Im Englischen ist die Sache eigentlich sonnenklar. Da wird "Good Morning" immer großgeschrieben. Warum? Weil es sich um eine Grußformel handelt, und im Englischen werden Grußformeln nun mal großgeschrieben. Punkt. Aus. Ende der Diskussion. Könnte man meinen...
Der Stolperstein: Die deutsche Übersetzung
Aber jetzt kommt der Clou! Wir sind ja hier nicht in England, sondern im deutschsprachigen Raum. Und hier gelten – Überraschung! – andere Regeln. Wenn wir "Good Morning" einfach nur als englische Grußformel verwenden, dann bleibt alles beim Alten: Großschreibung. Aber wehe, wir übersetzen! Denn dann wird's spannend.
"Guten Morgen" – Ein deutscher Gruß
Sobald wir "Good Morning" ins Deutsche übersetzen und "Guten Morgen" schreiben, befinden wir uns auf sicherem Terrain. "Guten Morgen" wird nämlich großgeschrieben. Warum? Weil "Morgen" hier ein Substantiv ist. Und Substantive werden im Deutschen nun mal großgeschrieben. Logisch, oder? Naja, meistens zumindest...
Wenn "Good Morning" zum Adjektiv wird...
Jetzt wird's aber richtig tricky. Was passiert, wenn wir "Good Morning" nicht als Gruß, sondern als beschreibendes Wort, also als Adjektiv, verwenden? Zum Beispiel in einem Satz wie: "Das ist ein good morning Gefühl."? Tja, dann wird's klein geschrieben! Aber Achtung, das gilt nur, wenn es wirklich als Adjektiv verwendet wird. Klingt kompliziert? Ist es auch ein bisschen.
Die Krux mit den Anglizismen
Und überhaupt, diese Anglizismen! Manchmal frage ich mich, ob wir Deutschen nicht ein bisschen zu begeistert von englischen Wörtern sind. Müssen wir wirklich alles "Meeting" nennen, wenn wir auch "Besprechung" sagen könnten? Aber das ist ein anderes Thema...

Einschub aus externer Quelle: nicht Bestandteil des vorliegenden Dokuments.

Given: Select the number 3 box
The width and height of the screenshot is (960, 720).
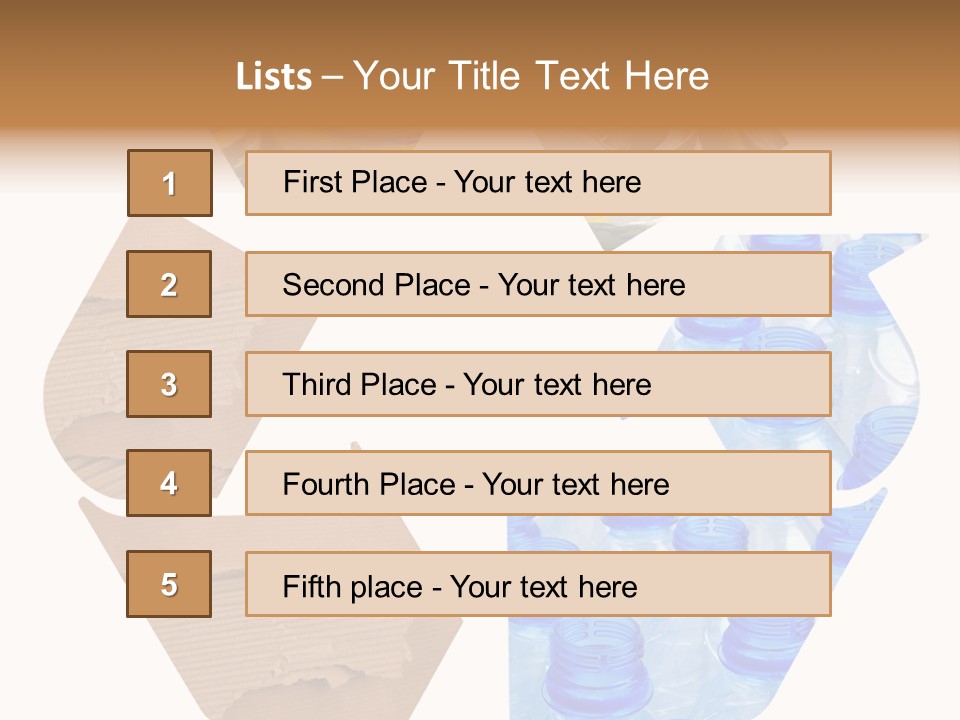Looking at the screenshot, I should click(x=169, y=384).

Die Eselsbrücke für Groß und Klein
Also, wie merken wir uns das jetzt am besten? Ganz einfach: Wenn "Good Morning" ein Gruß ist, dann groß. Wenn es übersetzt wird zu "Guten Morgen", dann auch groß. Und wenn es als Adjektiv verwendet wird, dann klein. Aber seien wir ehrlich, im Zweifelsfall lieber einmal zu viel großschreiben als einmal zu wenig. Denn wer weiß, vielleicht ändert sich die Rechtschreibung ja morgen schon wieder...
Fazit: Ein Hoch auf die Flexibilität der Sprache!
Die deutsche Sprache ist lebendig, sie verändert sich ständig. Und das ist auch gut so! Also, lasst uns nicht den Kopf zerbrechen, wenn wir mal unsicher sind. Hauptsache, wir kommunizieren miteinander und verstehen uns. Und ob wir "Good Morning" jetzt groß oder klein schreiben, ist doch eigentlich zweitrangig, oder?